Given request:
Copy the part of the data that runs from its start through the line containing "pyautogui.click(x=72, y=516)", substituting "screen-control agent" for each occurrence of "computer-use agent" and leaving everything else unchanged.

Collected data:
+ + + + +
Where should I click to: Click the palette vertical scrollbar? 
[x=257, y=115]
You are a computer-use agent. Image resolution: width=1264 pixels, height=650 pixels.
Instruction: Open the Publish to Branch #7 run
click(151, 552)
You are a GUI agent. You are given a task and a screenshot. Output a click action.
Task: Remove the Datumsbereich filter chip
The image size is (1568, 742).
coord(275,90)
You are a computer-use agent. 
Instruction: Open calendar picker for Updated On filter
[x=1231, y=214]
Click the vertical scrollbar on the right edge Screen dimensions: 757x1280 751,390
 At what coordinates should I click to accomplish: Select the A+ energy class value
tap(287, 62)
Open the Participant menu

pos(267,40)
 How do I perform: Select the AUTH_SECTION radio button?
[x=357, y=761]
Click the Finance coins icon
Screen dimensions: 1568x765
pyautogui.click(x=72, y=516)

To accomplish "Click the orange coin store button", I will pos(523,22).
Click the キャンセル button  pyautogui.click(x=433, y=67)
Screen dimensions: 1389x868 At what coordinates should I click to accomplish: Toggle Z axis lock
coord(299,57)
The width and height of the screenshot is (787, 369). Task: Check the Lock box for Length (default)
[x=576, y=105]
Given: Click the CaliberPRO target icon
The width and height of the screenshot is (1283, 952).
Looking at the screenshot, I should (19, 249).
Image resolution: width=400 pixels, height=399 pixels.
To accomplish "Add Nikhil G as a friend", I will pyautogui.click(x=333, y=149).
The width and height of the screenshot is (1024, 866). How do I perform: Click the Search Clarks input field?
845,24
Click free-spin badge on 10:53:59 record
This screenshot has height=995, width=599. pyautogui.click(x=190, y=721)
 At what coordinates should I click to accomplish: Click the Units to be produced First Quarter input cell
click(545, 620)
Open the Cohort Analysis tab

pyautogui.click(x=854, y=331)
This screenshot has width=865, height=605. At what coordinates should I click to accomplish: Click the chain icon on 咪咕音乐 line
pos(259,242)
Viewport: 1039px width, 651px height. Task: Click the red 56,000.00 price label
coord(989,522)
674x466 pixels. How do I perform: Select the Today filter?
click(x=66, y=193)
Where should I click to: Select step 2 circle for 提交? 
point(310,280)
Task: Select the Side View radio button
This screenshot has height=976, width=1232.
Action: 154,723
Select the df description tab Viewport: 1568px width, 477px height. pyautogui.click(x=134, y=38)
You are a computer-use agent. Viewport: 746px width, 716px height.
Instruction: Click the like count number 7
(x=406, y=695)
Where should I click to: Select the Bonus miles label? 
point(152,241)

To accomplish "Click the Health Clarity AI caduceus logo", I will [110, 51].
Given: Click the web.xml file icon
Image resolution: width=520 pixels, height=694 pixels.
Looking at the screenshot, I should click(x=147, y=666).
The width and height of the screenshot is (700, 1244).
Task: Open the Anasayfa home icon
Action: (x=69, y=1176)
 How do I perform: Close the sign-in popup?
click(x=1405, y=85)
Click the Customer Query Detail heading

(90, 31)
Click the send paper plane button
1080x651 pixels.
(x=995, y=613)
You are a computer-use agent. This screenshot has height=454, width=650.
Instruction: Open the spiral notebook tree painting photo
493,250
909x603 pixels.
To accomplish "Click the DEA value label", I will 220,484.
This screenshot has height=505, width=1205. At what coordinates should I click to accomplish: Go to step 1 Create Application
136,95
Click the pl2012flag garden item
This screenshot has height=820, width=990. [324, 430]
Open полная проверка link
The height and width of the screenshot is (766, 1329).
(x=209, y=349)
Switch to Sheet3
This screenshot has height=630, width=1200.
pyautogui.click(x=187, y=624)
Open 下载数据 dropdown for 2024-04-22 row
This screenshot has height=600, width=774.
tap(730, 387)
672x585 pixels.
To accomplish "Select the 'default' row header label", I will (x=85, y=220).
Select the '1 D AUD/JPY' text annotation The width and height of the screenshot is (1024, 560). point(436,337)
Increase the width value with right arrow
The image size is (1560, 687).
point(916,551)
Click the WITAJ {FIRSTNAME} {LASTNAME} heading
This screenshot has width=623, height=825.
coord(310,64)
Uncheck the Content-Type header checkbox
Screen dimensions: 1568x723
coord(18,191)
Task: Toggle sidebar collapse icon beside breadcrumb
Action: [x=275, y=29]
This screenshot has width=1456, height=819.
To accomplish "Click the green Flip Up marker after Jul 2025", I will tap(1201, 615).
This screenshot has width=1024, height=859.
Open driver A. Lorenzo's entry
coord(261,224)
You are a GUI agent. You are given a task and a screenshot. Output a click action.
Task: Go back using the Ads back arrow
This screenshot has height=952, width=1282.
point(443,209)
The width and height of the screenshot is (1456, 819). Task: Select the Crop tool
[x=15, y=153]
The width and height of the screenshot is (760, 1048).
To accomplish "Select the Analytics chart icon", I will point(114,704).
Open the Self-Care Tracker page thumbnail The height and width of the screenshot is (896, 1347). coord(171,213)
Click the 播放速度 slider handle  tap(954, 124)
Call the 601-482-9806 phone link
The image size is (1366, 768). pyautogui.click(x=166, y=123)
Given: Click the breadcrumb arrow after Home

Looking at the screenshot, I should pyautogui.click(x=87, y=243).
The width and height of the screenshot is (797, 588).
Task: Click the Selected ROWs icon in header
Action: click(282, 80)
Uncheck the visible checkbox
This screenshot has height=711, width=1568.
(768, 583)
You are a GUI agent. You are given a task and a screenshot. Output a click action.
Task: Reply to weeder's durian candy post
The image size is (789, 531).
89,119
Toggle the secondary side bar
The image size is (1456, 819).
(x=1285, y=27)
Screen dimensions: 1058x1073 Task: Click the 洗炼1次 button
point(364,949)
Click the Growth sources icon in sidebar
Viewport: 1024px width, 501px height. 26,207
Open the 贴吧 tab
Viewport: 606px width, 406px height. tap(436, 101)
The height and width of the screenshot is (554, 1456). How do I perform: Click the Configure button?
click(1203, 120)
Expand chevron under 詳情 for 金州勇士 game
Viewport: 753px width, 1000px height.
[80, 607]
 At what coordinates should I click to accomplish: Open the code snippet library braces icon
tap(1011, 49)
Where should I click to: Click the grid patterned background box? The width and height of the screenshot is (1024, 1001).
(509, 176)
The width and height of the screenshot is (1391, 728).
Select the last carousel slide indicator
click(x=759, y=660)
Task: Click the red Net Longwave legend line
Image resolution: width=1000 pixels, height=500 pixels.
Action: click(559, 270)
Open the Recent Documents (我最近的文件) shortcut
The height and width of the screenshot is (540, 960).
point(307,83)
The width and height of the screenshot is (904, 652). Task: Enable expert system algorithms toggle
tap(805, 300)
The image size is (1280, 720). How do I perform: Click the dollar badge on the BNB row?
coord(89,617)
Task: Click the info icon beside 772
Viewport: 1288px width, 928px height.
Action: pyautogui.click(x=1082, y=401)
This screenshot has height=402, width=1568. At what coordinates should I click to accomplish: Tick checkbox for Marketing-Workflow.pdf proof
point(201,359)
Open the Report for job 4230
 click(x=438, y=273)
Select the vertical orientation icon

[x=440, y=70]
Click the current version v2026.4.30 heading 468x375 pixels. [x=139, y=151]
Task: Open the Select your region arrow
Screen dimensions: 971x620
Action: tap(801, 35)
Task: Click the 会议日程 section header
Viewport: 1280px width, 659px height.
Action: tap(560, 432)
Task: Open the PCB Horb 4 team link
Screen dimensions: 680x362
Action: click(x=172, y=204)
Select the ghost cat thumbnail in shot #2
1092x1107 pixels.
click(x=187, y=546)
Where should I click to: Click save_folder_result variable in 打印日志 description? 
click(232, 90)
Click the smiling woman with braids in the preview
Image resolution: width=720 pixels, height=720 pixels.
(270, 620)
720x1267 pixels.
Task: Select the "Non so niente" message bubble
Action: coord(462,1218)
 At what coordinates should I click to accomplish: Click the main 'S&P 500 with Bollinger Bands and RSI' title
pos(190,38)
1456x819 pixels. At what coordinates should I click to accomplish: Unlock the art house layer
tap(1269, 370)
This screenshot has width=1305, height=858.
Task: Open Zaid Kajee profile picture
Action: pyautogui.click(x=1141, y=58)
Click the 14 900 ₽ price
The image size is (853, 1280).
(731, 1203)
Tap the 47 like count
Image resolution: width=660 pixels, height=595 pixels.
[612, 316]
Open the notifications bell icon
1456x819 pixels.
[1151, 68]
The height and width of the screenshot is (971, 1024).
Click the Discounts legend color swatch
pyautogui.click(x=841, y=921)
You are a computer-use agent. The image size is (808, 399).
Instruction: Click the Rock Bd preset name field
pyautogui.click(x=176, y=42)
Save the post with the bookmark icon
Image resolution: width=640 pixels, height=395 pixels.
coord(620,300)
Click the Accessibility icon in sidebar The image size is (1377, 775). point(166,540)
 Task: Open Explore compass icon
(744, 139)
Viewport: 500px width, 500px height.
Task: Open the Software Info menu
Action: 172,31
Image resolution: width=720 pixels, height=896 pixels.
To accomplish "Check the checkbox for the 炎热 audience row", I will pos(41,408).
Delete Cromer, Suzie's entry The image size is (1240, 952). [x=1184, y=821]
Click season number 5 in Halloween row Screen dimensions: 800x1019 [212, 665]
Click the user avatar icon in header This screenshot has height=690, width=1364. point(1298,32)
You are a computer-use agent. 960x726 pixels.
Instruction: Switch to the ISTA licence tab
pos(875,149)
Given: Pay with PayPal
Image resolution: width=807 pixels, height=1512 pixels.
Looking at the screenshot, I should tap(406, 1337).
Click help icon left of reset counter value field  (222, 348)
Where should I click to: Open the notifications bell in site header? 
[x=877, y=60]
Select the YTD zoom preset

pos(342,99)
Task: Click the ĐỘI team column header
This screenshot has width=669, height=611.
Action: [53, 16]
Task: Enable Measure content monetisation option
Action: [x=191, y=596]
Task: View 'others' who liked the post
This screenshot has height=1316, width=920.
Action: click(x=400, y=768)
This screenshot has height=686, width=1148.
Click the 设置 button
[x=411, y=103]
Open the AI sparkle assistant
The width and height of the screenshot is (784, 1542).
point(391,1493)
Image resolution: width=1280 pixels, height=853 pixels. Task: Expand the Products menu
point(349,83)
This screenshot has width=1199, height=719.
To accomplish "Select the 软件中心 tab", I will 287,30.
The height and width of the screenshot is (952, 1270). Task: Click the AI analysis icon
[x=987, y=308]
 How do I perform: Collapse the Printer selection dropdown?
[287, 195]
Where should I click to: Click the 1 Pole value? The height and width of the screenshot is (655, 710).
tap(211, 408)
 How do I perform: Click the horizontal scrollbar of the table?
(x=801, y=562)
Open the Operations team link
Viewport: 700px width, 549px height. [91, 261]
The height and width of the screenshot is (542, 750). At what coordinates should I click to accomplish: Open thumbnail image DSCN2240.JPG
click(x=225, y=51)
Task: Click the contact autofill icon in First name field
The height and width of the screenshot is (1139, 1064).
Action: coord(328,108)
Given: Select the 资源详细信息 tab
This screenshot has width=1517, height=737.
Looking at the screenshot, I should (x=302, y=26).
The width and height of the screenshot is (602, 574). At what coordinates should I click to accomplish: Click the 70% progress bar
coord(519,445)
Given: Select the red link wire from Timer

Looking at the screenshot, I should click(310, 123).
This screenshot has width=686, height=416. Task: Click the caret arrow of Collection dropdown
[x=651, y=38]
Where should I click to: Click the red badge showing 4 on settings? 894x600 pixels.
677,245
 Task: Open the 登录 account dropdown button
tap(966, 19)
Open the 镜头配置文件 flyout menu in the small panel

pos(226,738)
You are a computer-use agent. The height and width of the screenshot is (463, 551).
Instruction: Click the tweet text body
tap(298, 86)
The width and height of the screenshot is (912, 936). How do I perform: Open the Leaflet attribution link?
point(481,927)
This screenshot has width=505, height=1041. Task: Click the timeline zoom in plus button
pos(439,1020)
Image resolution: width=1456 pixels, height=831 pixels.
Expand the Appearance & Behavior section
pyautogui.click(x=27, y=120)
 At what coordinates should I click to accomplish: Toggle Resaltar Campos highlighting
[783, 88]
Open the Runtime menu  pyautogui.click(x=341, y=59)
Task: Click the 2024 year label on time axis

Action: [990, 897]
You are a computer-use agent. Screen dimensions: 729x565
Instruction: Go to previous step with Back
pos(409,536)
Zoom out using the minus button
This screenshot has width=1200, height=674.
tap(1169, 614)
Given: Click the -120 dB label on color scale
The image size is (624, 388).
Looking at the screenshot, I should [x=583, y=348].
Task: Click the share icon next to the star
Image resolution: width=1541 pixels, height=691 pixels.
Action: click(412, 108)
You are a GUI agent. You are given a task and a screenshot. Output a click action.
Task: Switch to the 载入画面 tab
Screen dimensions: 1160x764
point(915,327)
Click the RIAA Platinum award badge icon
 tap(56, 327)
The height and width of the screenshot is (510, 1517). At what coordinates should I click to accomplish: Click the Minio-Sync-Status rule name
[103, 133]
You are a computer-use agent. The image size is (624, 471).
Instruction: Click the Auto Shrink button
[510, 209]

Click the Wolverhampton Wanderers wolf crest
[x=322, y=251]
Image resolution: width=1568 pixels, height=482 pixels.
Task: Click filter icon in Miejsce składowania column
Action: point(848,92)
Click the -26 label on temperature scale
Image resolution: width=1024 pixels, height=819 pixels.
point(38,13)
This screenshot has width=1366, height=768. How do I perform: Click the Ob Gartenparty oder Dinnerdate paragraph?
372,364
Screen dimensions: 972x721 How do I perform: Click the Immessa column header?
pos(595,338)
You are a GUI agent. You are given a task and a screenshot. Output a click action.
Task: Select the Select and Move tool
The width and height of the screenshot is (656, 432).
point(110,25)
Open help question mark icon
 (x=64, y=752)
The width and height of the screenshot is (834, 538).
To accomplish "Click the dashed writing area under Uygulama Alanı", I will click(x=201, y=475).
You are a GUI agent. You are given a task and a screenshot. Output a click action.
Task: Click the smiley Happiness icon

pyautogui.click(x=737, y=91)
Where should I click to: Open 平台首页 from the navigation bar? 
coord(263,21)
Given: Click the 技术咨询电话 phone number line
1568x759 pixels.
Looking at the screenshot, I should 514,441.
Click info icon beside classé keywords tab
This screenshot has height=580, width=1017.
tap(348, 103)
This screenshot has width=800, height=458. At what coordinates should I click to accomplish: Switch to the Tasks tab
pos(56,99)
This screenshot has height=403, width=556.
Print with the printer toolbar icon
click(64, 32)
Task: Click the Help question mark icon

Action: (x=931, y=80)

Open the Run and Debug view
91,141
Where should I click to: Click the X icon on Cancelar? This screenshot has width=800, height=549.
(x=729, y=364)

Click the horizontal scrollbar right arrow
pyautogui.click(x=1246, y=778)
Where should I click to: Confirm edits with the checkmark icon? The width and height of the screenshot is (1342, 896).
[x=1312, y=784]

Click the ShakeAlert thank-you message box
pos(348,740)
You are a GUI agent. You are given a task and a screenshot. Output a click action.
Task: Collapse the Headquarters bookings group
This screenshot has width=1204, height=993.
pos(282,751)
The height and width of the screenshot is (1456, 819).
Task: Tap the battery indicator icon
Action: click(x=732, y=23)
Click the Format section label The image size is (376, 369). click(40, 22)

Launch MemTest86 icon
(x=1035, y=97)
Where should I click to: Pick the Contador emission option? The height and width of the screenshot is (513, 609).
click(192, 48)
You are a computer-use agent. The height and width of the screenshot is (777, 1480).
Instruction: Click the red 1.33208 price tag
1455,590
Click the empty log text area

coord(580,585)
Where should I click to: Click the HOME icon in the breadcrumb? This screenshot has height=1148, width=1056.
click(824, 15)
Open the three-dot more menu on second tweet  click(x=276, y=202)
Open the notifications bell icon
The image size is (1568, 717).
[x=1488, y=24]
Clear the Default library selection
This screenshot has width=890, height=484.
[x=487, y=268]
+ + + + +
Exercise output:
Where should I click to: Click the palette vertical scrollbar? 
[x=257, y=115]
You are a screen-control agent. Image resolution: width=1264 pixels, height=650 pixels.
Instruction: Open the Publish to Branch #7 run
click(151, 552)
You are a GUI agent. You are given a task and a screenshot. Output a click action.
Task: Remove the Datumsbereich filter chip
The image size is (1568, 742).
coord(275,90)
You are a screen-control agent. 
Instruction: Open calendar picker for Updated On filter
[x=1231, y=214]
Click the vertical scrollbar on the right edge Screen dimensions: 757x1280 751,390
 At what coordinates should I click to accomplish: Select the A+ energy class value
tap(287, 62)
Open the Participant menu

pos(267,40)
 How do I perform: Select the AUTH_SECTION radio button?
[x=357, y=761]
Click the Finance coins icon
Screen dimensions: 1568x765
pyautogui.click(x=72, y=516)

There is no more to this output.